For each line of the material below, give that line again word for word.

──────────────────────────────

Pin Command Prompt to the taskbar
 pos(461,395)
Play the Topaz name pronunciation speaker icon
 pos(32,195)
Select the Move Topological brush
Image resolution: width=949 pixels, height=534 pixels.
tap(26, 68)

──────────────────────────────

Exercise output:
Pin Command Prompt to the taskbar
 pos(461,395)
Play the Topaz name pronunciation speaker icon
 pos(32,195)
Select the Move Topological brush
Image resolution: width=949 pixels, height=534 pixels.
tap(26, 68)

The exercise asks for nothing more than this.